Written instruction:
Reproduce the data word for word, beginning at the line that contains "You are a computer-use" and stopping after the final line of the data.

Recorded data:
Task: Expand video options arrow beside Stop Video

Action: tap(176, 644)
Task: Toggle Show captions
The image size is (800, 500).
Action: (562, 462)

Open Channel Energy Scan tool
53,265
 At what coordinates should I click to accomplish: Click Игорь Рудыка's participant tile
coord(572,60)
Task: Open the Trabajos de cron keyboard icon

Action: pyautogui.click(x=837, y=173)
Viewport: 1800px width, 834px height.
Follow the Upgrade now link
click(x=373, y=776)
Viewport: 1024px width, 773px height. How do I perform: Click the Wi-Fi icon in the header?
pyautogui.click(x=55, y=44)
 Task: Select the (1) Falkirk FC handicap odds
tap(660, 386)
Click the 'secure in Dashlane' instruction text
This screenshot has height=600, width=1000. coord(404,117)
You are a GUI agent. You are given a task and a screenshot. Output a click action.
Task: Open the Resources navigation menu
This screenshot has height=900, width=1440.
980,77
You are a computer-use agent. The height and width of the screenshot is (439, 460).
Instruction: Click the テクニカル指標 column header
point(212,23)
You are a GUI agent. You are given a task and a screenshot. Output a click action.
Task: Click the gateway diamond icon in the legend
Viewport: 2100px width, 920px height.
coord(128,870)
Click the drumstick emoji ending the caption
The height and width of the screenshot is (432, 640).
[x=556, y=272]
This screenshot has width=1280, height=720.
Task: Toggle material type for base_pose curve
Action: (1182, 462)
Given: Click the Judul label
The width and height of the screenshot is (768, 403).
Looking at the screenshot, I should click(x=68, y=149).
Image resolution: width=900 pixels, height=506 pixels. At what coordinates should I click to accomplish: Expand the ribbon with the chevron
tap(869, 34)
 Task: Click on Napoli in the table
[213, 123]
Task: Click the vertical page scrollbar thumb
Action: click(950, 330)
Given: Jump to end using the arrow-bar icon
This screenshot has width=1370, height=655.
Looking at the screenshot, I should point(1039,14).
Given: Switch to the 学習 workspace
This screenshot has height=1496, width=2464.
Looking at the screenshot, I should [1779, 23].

Answer to this task:
You are a computer-use agent. The height and width of the screenshot is (439, 460).
Instruction: Click the テクニカル指標 column header
point(212,23)
You are a GUI agent. You are given a task and a screenshot. Output a click action.
Task: Click the gateway diamond icon in the legend
Viewport: 2100px width, 920px height.
coord(128,870)
Click the drumstick emoji ending the caption
The height and width of the screenshot is (432, 640).
[x=556, y=272]
This screenshot has width=1280, height=720.
Task: Toggle material type for base_pose curve
Action: (1182, 462)
Given: Click the Judul label
The width and height of the screenshot is (768, 403).
Looking at the screenshot, I should click(x=68, y=149).
Image resolution: width=900 pixels, height=506 pixels. At what coordinates should I click to accomplish: Expand the ribbon with the chevron
tap(869, 34)
 Task: Click on Napoli in the table
[213, 123]
Task: Click the vertical page scrollbar thumb
Action: click(950, 330)
Given: Jump to end using the arrow-bar icon
This screenshot has width=1370, height=655.
Looking at the screenshot, I should point(1039,14).
Given: Switch to the 学習 workspace
This screenshot has height=1496, width=2464.
Looking at the screenshot, I should [1779, 23].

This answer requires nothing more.